Arsène Doyon–Porret (“PODA”), dessin et coloriage, crayons et feutre noir, octobre 2021

Sur les stades de foot, les enfants shootent le ballOVID-19! La pandémie COVID-19 inspire sa sublimation. Elle éprouve le monde depuis environ 17 280 heures. Avec des reflux et des récidives, des embellies et des rechutes, la pathologie désorganise les sociétés, éprouve l’économie et alarme les individus. Elle impacte négativement l’espérance de vie.

Beaucoup d’incertitude sur son origine: un laboratoire chinois mal sécurisé? La chaîne de distanciation biologique brisée entre les espèces -zoonose? Un acte malveillant? «L’industrialisation des élevages couplés à l’accélération des échanges à l’échelle mondiale et à la dégradation de la santé des populations dans les pays industrialisés»? (Barbare Steiger, De la démocratie en pandémie, Tracts Gallimard, No 23, janvier 21).

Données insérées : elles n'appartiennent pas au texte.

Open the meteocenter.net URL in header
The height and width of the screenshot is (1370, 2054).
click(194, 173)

Quoi d’autre?

Trauma pandémique

Dans les sociétés nanties et sécularisées, la mort retrouve une visibilité oubliée depuis des décennies, car, à l’opposé du sexe, elle reste le tabou majeur de notre société médicalisée selon Philippe Ariès. Peut-on oublier l’étreinte collective de la mort, les convois militaires funéraire, les inhumations solitaires en vrac, le tocsin funèbre à Bergame, épicentre pandémique en Italie? Des images d’Ancien régime. Des images fondatrices du trauma pandémique en Europe qui s’est ajouté à l’incertitude sur la genèse pandémique.

Au terme d’un cycle néolibéral, la remise en selle de l’État providence et la «politique budgétaire keynésienne» de relance donnent la mesure de l’ampleur du choc social et politique. Cher à la social-démocratie, l’État providence se réaffirme dans sa double dimension historique : contrôle social et déficit des comptes publics. Peut-être découvrions-nous notre impréparation?

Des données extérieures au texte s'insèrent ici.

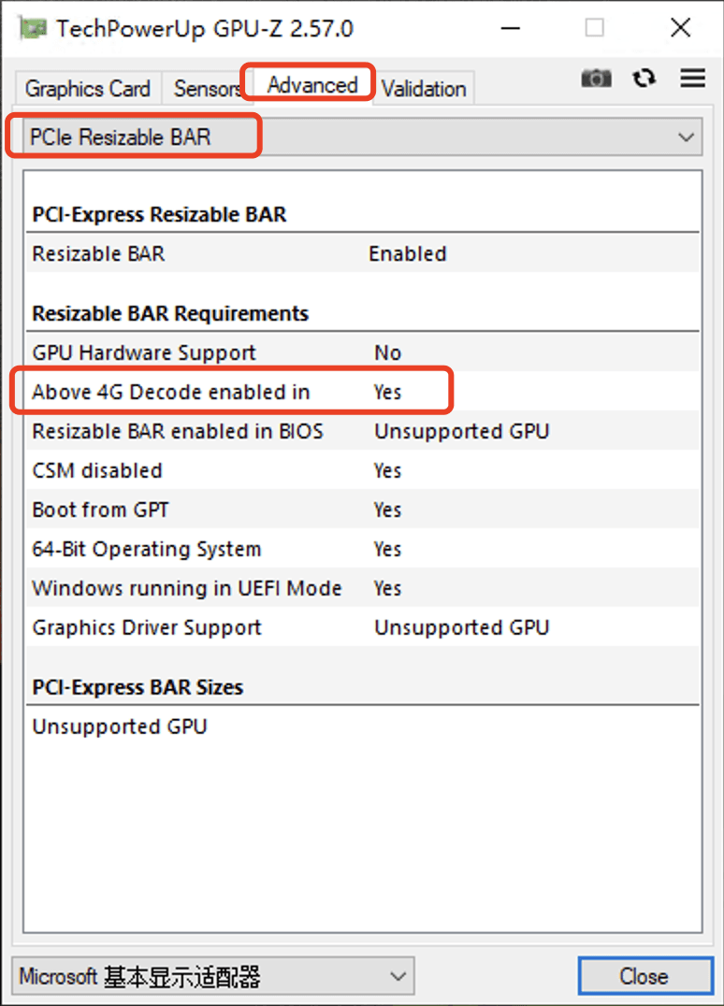This screenshot has height=1006, width=724.
Task: Click the PCIe Resizable BAR dropdown arrow
Action: click(687, 137)
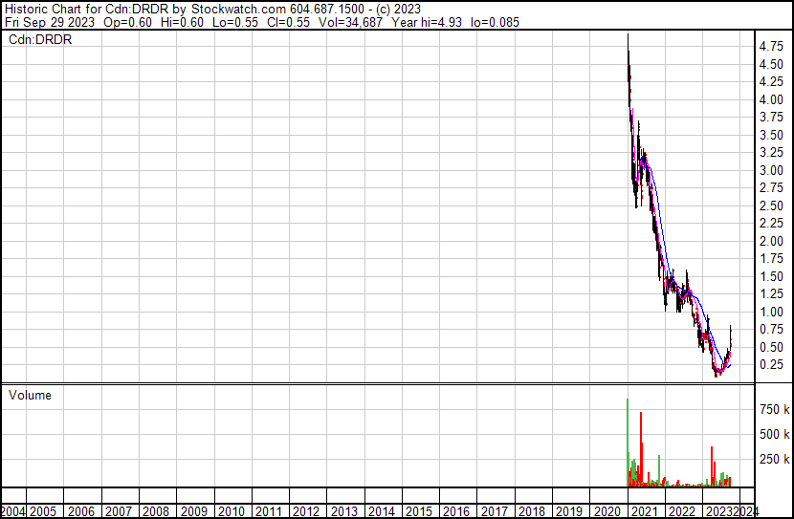Click the 500 k volume axis label
Image resolution: width=794 pixels, height=519 pixels.
click(774, 434)
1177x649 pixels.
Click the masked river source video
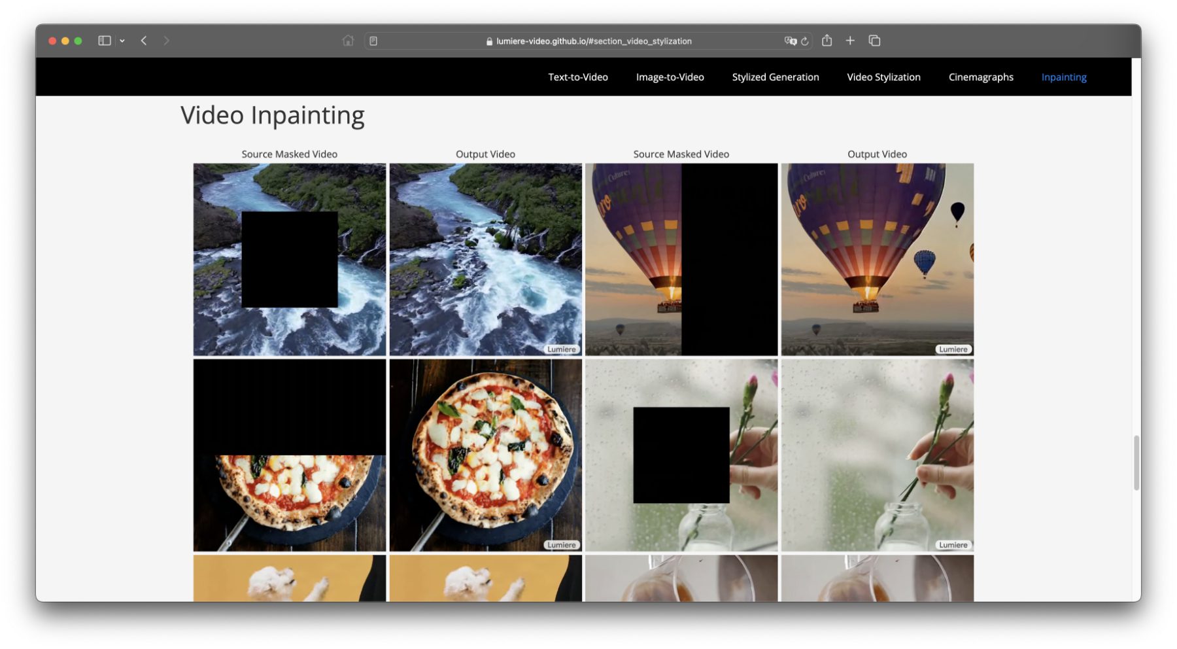(290, 259)
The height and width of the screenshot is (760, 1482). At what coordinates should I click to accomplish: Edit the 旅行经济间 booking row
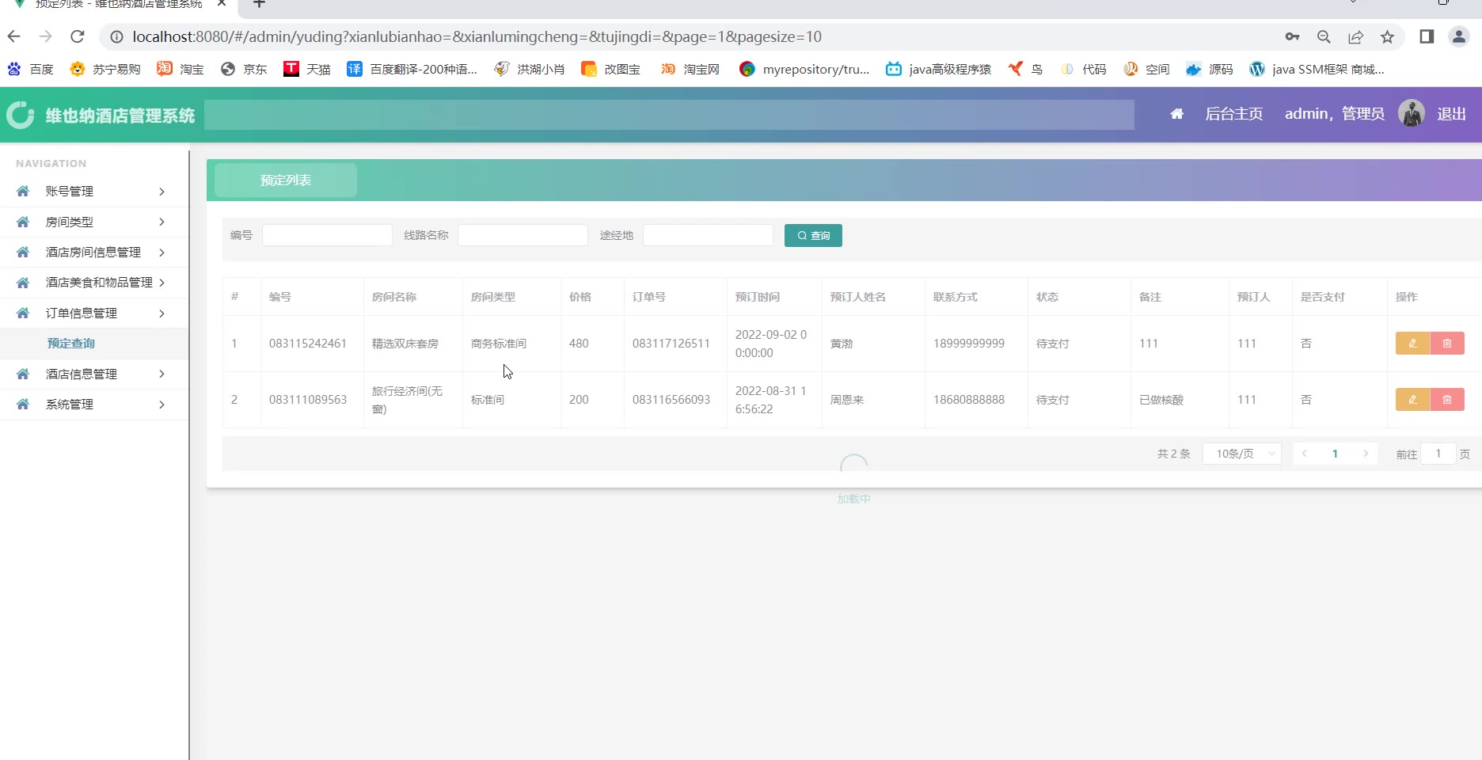pos(1412,400)

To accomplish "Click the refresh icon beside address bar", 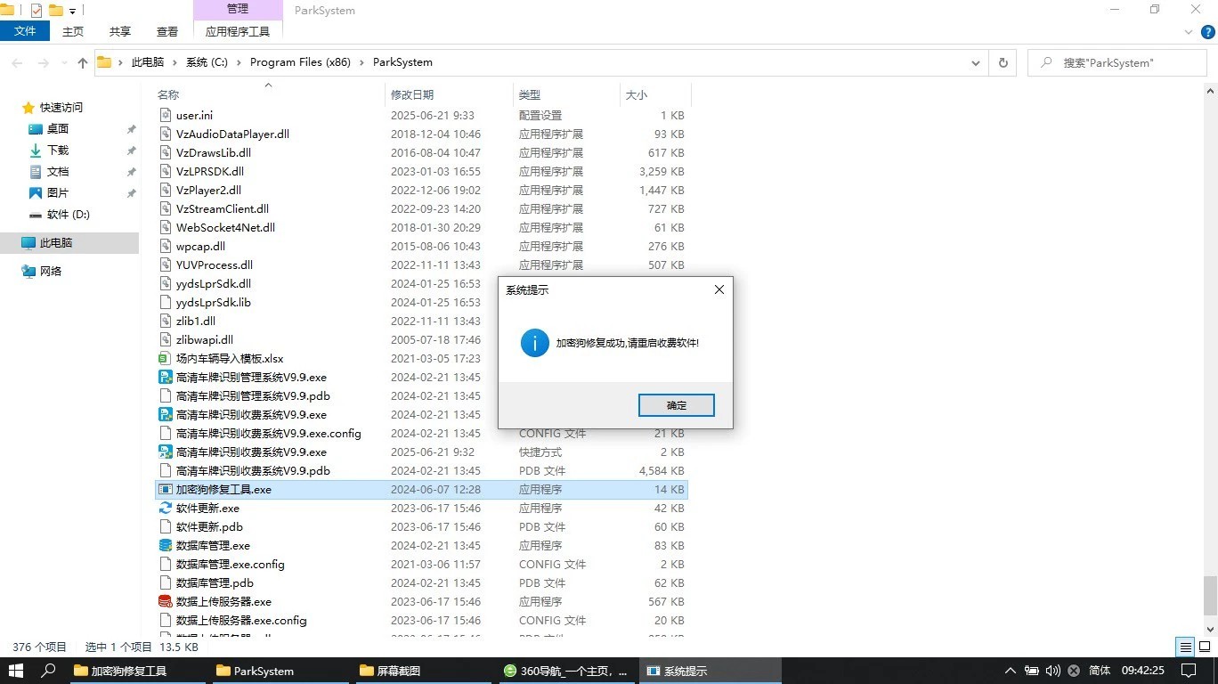I will click(x=1003, y=62).
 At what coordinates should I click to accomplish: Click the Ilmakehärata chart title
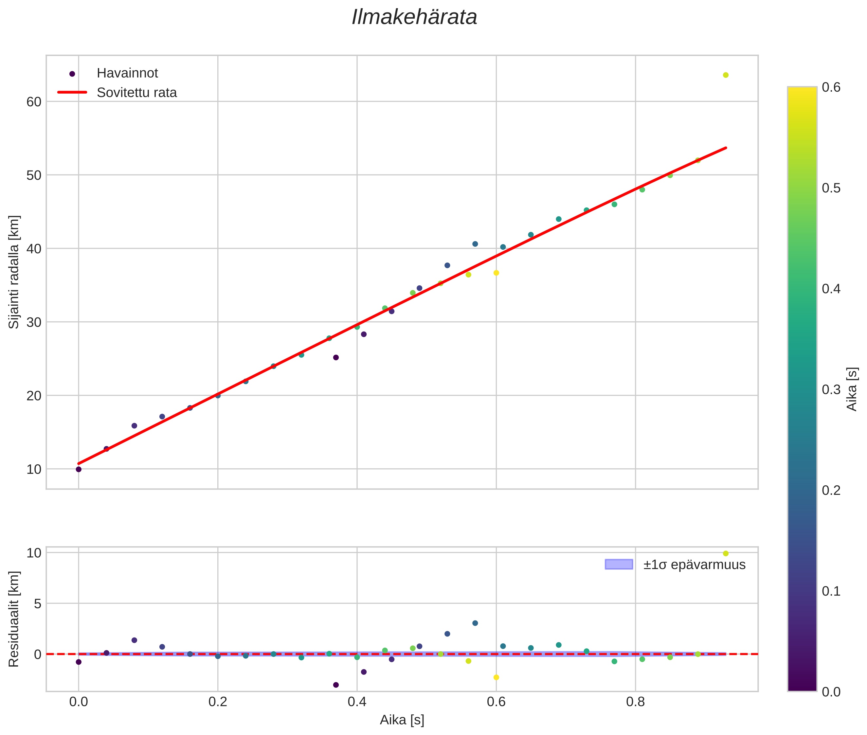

En des formes différentes, la pandémie préoccupe et mobilise chacune et chacun. Plus que la faim dans le monde, le chaos climatique, la mortalité routière, la criminalité et la morbidité du narcotrafic mafieux ou l’errance cosmopolite des déracinés de la misère que la Méditerranée submerge. Ce “concernement” universel, quasi quotidien, est globalement morbide et angoissant. Bientôt, les parents fâchés rabroueront-ils ainsi les polissons : «Si tu n’es pas sage, j’appelle COVID-19»?

En Suisse (8,5 millions d’habitants), plus de 9.400 personnes sont décédées de la Covid-19. En Europe, plus de 900.000 personnes ont succombé au virus, selon un comptage réalisé par l’AFP.

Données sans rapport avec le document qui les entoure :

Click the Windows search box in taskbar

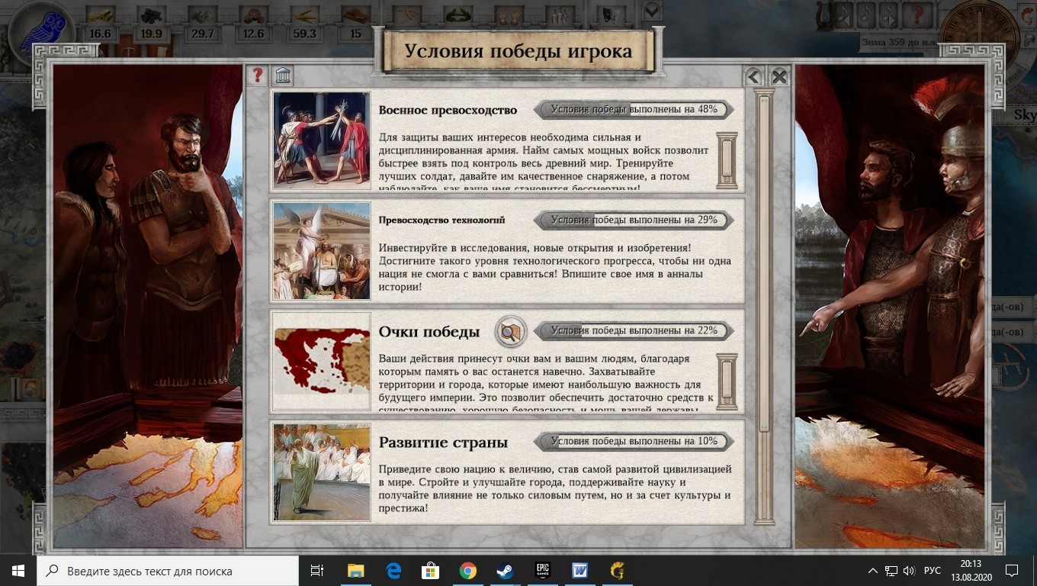tap(168, 571)
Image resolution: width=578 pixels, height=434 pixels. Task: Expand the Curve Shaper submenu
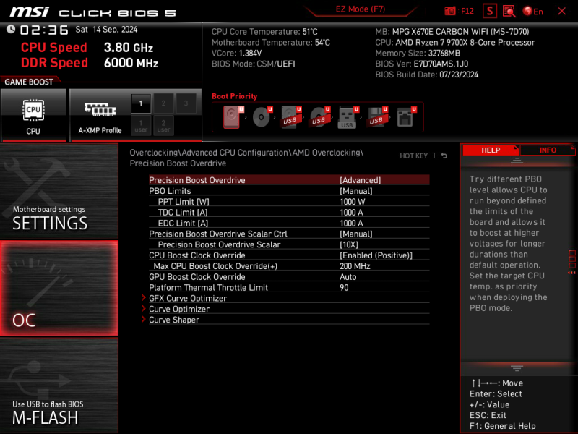173,320
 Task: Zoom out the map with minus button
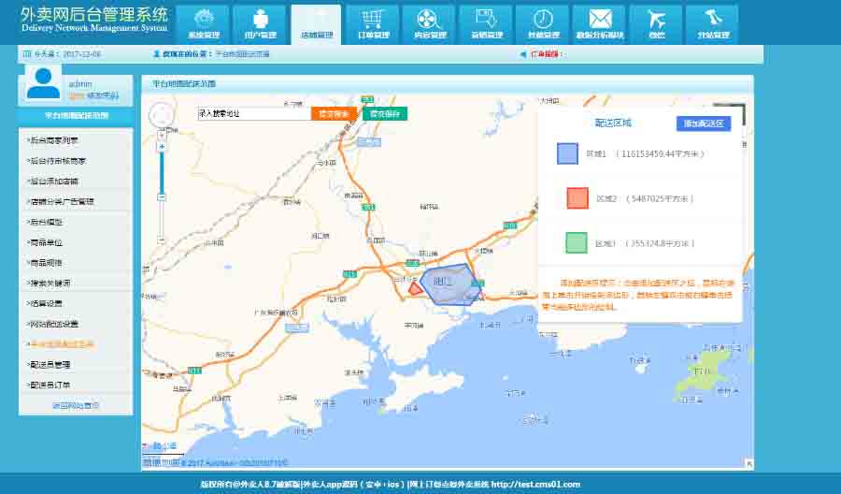coord(162,197)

Le tabassage médiatico-pandémique et statistique sur les radios publiques n’arrange pas les choses avec les chiffres oscillants de la démographie morbide en temps réel! La cité des vivants est assiégée jour et nuit.

Y rêvons-nous?

Ainsi, dans notre intimité, nous ne cessons d’y penser, voire d’y rêver chaque nuit que Dieu fait. Dans notre for intérieur, nous avons un avis raisonnable ou insensé sur les gestes barrières, sur les gels désinfectants, sur le vaccin traditionnel ou à ARN messager, sur le passe sanitaire que des démagogues ombrageux dénoncent comme le retour de l’Ausweis nazi. Sans rien y connaître, entre refus, prudence, crainte, adaptation et soumission, nous sommes devenus les spécialistes quotidiens de la prophylaxie. Nous avons un budget dédié aux produits de protection. Les tests seront bientôt payants. Les pharmaciens sont heureux. Nous nous sommes mués en hygiénistes professionnels sur-adaptés au moment de la COVID-19. Nous sommes les «Modernes» covidés-19 par rapport aux «Anciens» pestiférés ou cholériques du temps passé. Singulière adaptation collective!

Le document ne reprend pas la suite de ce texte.